I think the most cost-effective way to get a fully functional timing system is Greg Braun's LapTimer 2000. I used this system for years on four-lane Tomy plastic track before graduating to Trackmate. The software is free, and he has posted diagrams on how to wire the sensors . . . or you can buy a pre-made kit with cable and photo sensors for a two-lane track for $100. If you have a "modern" computer with only USB ports, then you'll also need a cheap converter since Braun's cables use parallel and serial ports. LapTimer 2000 doesn't have the race management features of TrackMate (driver rotation, points scoring, etc.) but it's great for testing, tuning, and running informal races. It does record lap times, best lap, etc. for up to four lanes.

I'm not associated with Braun, just a satisfied customer.

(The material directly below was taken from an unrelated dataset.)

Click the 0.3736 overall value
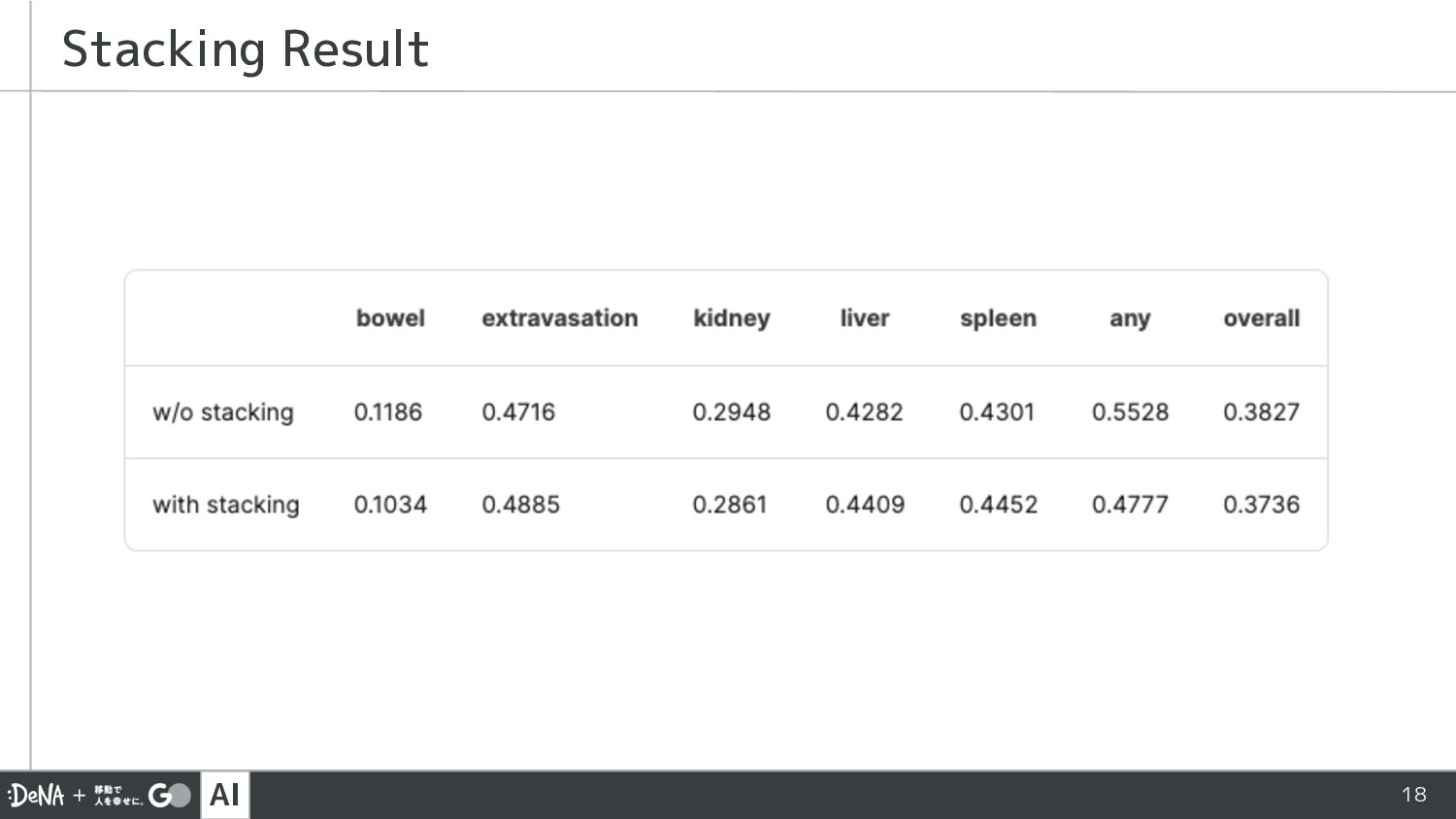Screen dimensions: 1456x819 (1261, 505)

Check it out here: http://www.hoslotcarracing.com/ under "Lap Timer."

Cheers,
Rick V.


----------



## Delmerson (Jan 5, 2015)

Thanks guys, very helpful.
D


----------



## FOSTBITTEN (Aug 1, 2013)

I don't know if you have them or not but, there are smartphone apps that will time and count laps. And the [ne I use is Slot Car Trainer Pro on my Android devices. You will just need 2 of them and set the camera eyes directly over the lane. It beeps every lap and when you turn the fastest lap it will give you a heads up on that. The Slot Car Trainer app even has a free version. And that works just the same. I think the paid version is under $5. It works for me.


----------



## Ogre (Jan 31, 2007)

Worth a look.
http://www.genuinehotrod.com/itemgroup/drag-tracks-slot-car-racing-system


----------



## Boosted-Z71 (Nov 26, 2007)

You can easily build a timing system from Brauns site, parts from Radio shack will cost you about $15 bucks for a 4 lane setup, plus the cable for whatever type of computer connection you need. All very easily done and they work pretty good, you might get a ghost lap with t-jets now & then. I have built 4 systems for my tracks, so very easy to do, I think I posted a thread on here with parts, pictures & instructions. 

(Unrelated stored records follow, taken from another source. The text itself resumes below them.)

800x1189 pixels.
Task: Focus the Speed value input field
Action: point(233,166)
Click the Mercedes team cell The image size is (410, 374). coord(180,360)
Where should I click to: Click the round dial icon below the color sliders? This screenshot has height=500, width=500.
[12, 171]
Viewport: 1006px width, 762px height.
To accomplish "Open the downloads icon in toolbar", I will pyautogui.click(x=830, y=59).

Be glad to help anyone trying to build these

Boosted


----------



## beast1624 (Mar 28, 2009)

Boosted-Z71 said:


> ...parts from Radio shack...


Not sure if you guys have heard but Radio Shack filed for bankruptcy last week. They are based here in the DFW area and all the local stores are liquidating inventory. If you have one locally check it out before it's too late. They are planning on selling some of the stores to one of the wireless companies (maybe Sprint) but even if they do I imagine we have seen the last of the Radio Shack we have known for years if what they are saying holds true.


----------



## Rich Dumas (Sep 3, 2008)

Radio Shack is the only local place that I can buy electronic parts. It would be a shame if the entire chain closed up. They have been closing poorly performing stores for years.
There used to be mom and pop electronic parts stores all over the place, nearly all of them are gone now, so I guess that I will have to buy everything on line. That is really murder when all you need is a small item, but you still have to pay a lot for postage and will also have to wait a few days for it to show up.


----------